Much of the power of bacteria comes from them producing natural chemicals that alter mood. These include GABA, which acts similarly to anti-anxiety medication in your brain, as well as serotonin. This is the main neurotransmitter associated with mood. Manipulating bacteria via diet is a potential treatment that is being regularly researched.

In one trial by Dr Mayer, eating a yoghurt containing four specific strains of bacteria twice a day helped people react more calmly to stress. The relationship is a two-way street though. ‘Stress and anxiety change how bacteria in the gut behave,’ says Dr Mayer.

For example, when E.coli are exposed to stress hormone noradrenaline, they multiply. ‘As such, mental tactics such as mindfulness may also help create a more balanced mix of bacteria,’ says Dr Mayer. In other words, balanced bacteria can lead to a more emotionally balanced you, and vice versa.

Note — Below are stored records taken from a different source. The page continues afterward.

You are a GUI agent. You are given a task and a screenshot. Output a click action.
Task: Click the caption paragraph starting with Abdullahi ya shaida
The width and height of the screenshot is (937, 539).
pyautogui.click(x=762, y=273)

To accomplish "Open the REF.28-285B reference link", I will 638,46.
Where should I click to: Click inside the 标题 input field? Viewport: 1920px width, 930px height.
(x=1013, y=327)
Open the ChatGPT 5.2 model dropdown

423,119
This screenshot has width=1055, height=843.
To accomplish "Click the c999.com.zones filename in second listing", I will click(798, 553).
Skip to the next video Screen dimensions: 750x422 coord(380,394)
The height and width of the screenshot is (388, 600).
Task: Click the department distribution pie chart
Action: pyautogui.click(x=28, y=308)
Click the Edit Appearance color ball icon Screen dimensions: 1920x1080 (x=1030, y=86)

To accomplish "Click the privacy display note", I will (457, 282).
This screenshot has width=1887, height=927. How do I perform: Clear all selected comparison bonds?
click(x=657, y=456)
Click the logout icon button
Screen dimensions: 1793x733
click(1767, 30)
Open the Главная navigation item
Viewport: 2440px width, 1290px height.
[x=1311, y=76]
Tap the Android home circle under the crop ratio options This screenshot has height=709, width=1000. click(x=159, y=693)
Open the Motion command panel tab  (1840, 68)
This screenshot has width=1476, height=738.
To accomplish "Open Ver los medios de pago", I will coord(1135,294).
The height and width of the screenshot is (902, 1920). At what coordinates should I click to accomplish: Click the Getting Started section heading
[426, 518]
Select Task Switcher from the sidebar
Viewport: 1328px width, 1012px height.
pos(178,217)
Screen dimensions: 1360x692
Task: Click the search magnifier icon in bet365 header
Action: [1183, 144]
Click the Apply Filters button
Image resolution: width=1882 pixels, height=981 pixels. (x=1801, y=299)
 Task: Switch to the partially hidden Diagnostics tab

How to harness the benefits of the gut-brain connection

Manipulating specific bacteria can affect stress, anxiety and emotional health. Here’s how to harness the benefits of the gut-brain connection…

Try some B-GOS:

This prebiotic sugar is shown to lower cortisol levels, and it also has a positive effect on anxiety. Anxious people tend to dwell on negative things around them. However, after taking a supplement of B-GOS in a trial, they were more inclined to focus on the positive. Find it in Bimuno DAILY Prebiotic Powder (from £19.99 for 30-day supply).

Don’t cut out healthy carbs:

When gut bacteria break down carbs they create a fatty acid called butyrate. We know this fatty acid helps raise levels of serotonin in your body, thus raising mood. Wholegrains create a more balanced bacterial mix than refined carbs, so focus on these. Also, if you cook then cool foods such as pasta and potatoes, their levels of resistant starch increases. Gut bacteria particularly love this!

how to improve gut health

The link between gut health and sleep

Having the right mix of bacteria can improve your sleep, because bacteria are involved in regulating your circadian rhythm, which is your body’s natural control of sleep and waking times. Some strains also produce the sleep-promoting chemical melatonin.

As with emotional health, this is a two-way relationship. When you wake up in the morning you have a slightly different set of gut bacteria than you had when you went to bed at night. This is because of changes to your microbiome overnight.

‘Sleep is a time for clearing the brain of toxic by-products that have built up during the day. We suspect that this also happens in the gut,’ says Dr Mayer. In fact, just four days of poor sleep was shown to tip the mix of two types of bacteria – Firmicutes and Bacteroides – to a less favourable ratio in new trials by Uppsala University in Sweden.

In other words, the better you sleep, the better your balance of microbes and then the better your microbe mix, the better you’ll sleep. Plus, that ratio is also linked to weight – so if you don’t get enough sleep, the balance of bacteria starts to favour those that cause weight gain.

How to improve gut health for better sleep

You can manipulate your bacteria in ways that are more likely to send you off to the land of nod. Here’s how to improve your gut health for a better night’s sleep…

Watch your fat intake:

Gut microbes have internal clocks that control what they do at different times of the day. It’s believed this clock may play a role in our own sleep-wake cycle. Eat too much saturated fat, and we disrupt the bugs’ clocks, say researchers at the University of Chicago.

Eat at the same time each day:

This helps to set the clocks within your gut bacteria. But as part of your eating regime, also leave at least 12 hours between your evening meal and breakfast. ‘When your digestive system is not processing food, it contracts. This transfers bacteria that might have migrated too far up the bowel back to the large intestine, creating a healthier balance,’ says Dr Mayer.